If You Build It, They Will Come
from Field Of Dreams
by Phil Alden Robinson; novel by W.P Kinsella


Terry:     People will come, Ray. They'll come to Iowa for reasons they can't even fathom. They'll turn into your driveway, not knowing for sure why they're doing it. They'll arrive at your door, as innocent as children, longing for the past. "Of course, we won't mind if you look around," you'll say, "It's only twenty dollars." And they'll pass over the money without even thinking about it.  For it is money they have and peace they lack.

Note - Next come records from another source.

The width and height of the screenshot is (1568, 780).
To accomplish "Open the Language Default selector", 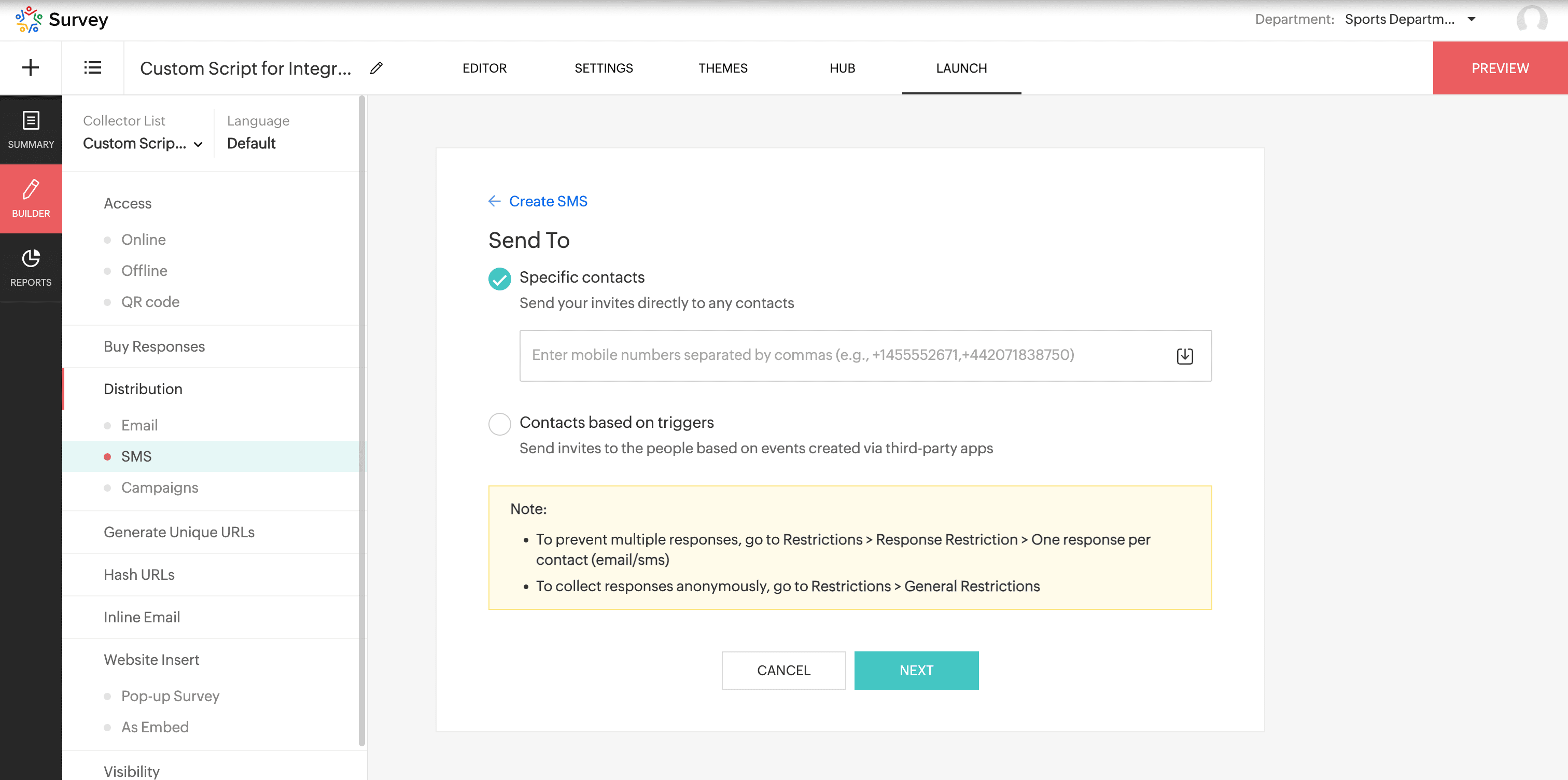I will (251, 144).
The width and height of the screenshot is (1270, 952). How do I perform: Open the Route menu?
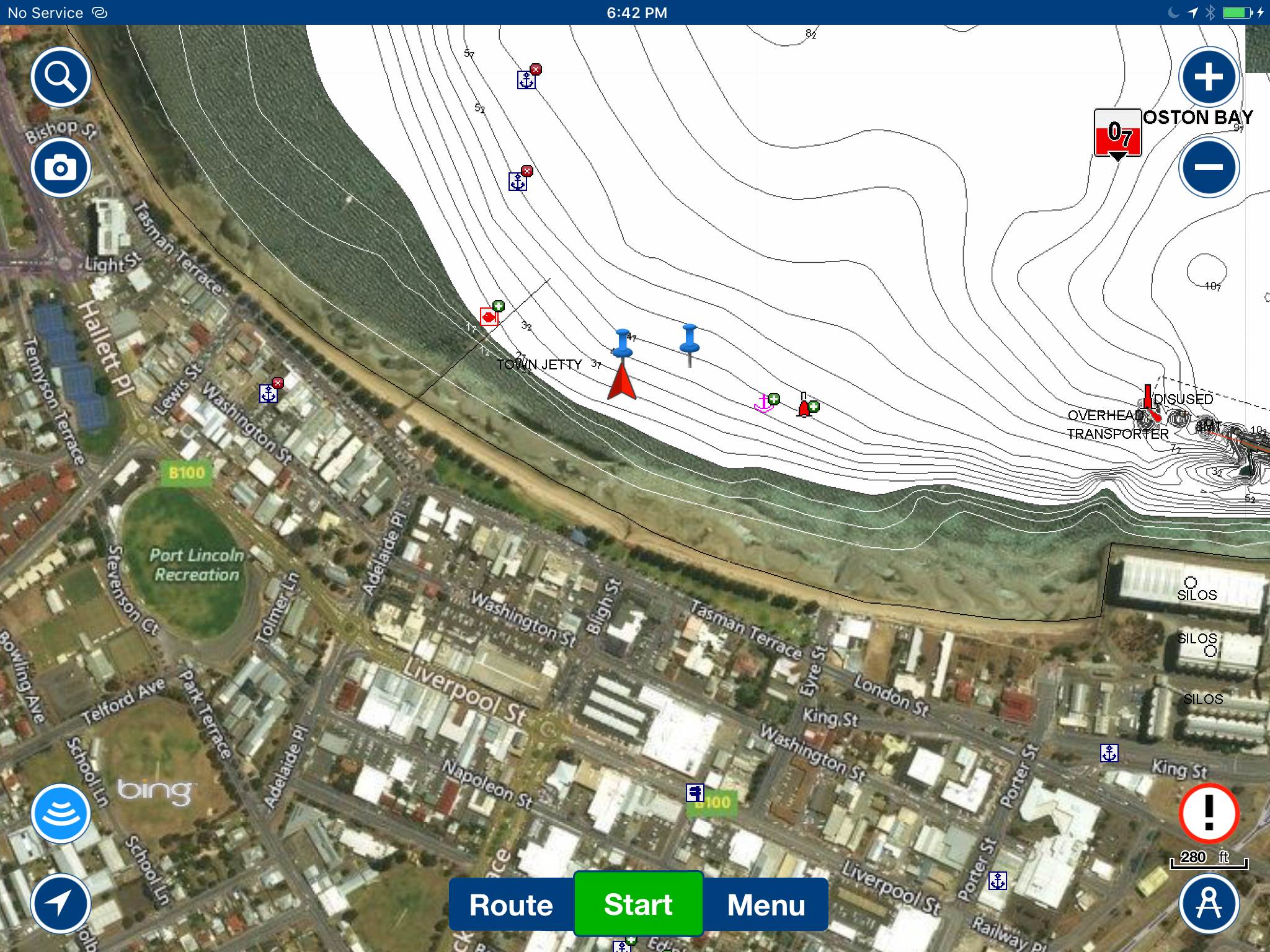click(511, 905)
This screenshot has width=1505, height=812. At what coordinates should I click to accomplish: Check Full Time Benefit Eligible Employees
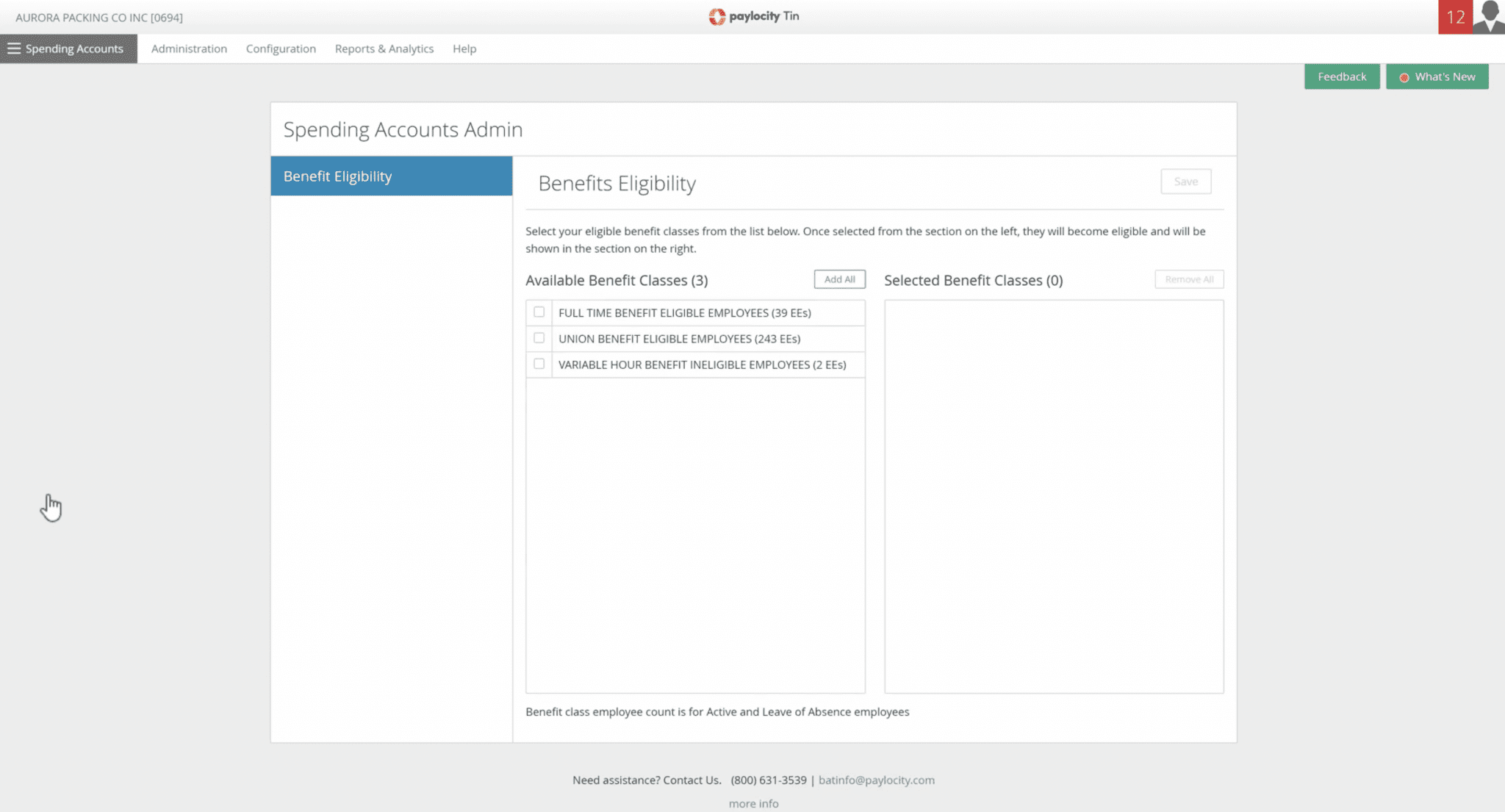[539, 312]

And they'll walk off to the bleachers and sit in their shirt sleeves on a perfect afternoon. And find they have reserved seats somewhere along the baselines where they sat when they were children. And they'll watch the game and cheer their heroes.  And it'll be as if they'd dipped themselves in magical waters. The memories will be so thick, they'll have to brush them away from their faces. 

People will come, Ray.

The one constant through all the years, Ray, has been baseball. America has rolled by like an army of steamrollers. It's been erased like a blackboard, rebuilt, and erased again. But baseball has marked the time. This field, this game, is a part of our past, Ray. It reminds us of all that once was good, and that could be again.                                                      

Oh people will come, Ray.  People will, most definitely, come.